Starter bundles for different environments:
| Environment | Notes | Bundle |
|---|---|---|
| Django | Just Django w/ SQLite; Python 3.11; Django 4.2.19 | django4-starter.tar.gz |
| Django with Celery | Django / Celery / SQLite / RabbitMQ; Python 3.11, Django 4.2.19, Celery 5.4.0 | django4-celery-starter.tar.gz |
| Go | Just Go | golang-starter.tar.gz |
| Langflow | Python 3.12 / uv 0.8.15 | langflow-python-3.12-starter.tar.gz |
| Node.js | Node.js 20.10 / vite.js | nodejs-starter.tar.gz |
| Nextjs | Node 22.9 / Next.js | nextjs-starter.tar.gz |
| OpenJDK with Maven | Maven 3.9.9 / OpenJDK 23 | java-maven-openjdk23.tar.gz |
How to use:
mkdir my-project
cd my-project
tar xvzf {downloaded .tar.gz file}
docker-compose build
All these should have an “app” service / container that you can shell in and start a “dev” server.

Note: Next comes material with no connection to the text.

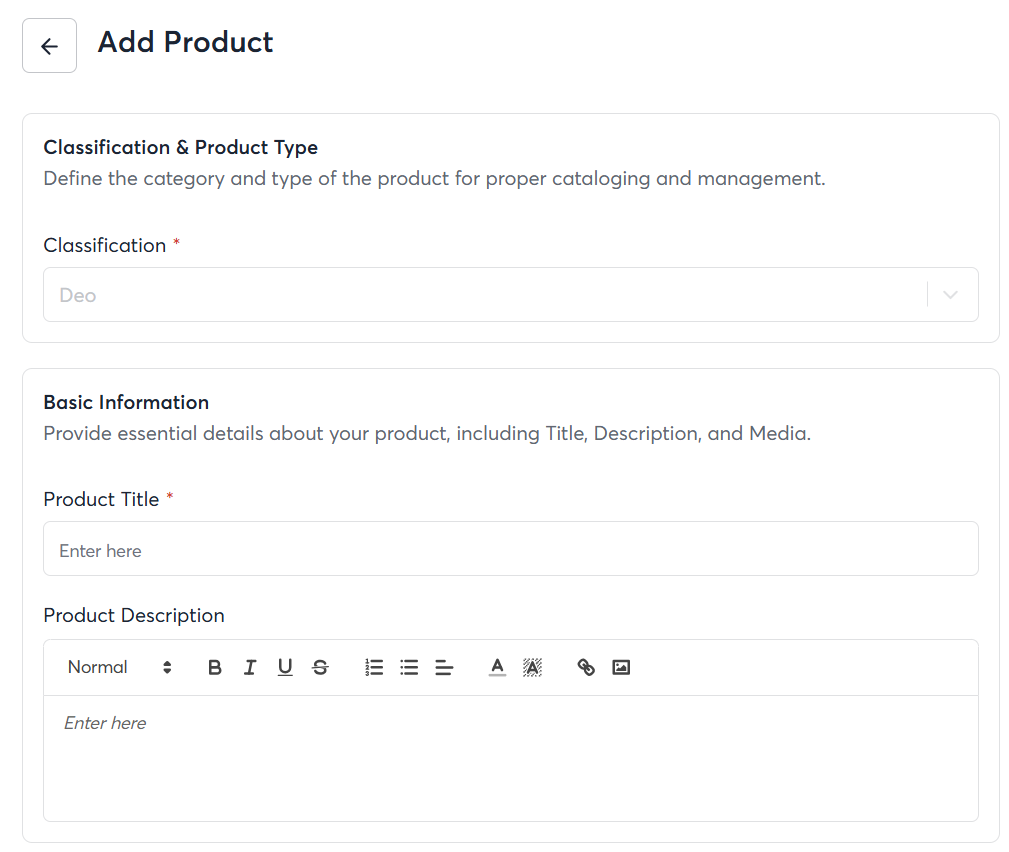Click the Classification dropdown chevron arrow
Screen dimensions: 1009x852
(x=951, y=295)
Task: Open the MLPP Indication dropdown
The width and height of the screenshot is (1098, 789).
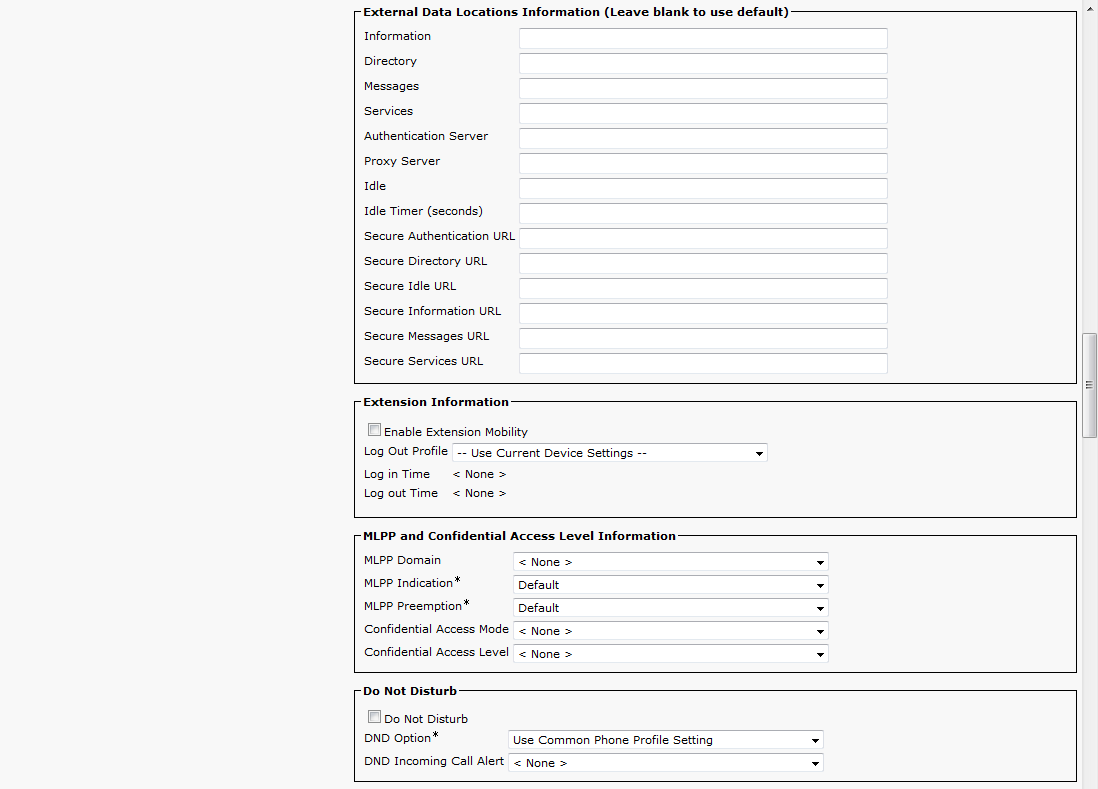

The source files are mapped (via host mount) to the /code subdirectory inside the container.
Important:
Check docker-compose.yml and Dockerfile to see if there are additional setup instructions.
Shelling in:
docker-compose run --rm --service-ports app /bin/bash
Remember to add the --service-ports option so that the shell instance exports the port(s) needed to access the server from the host outside the container.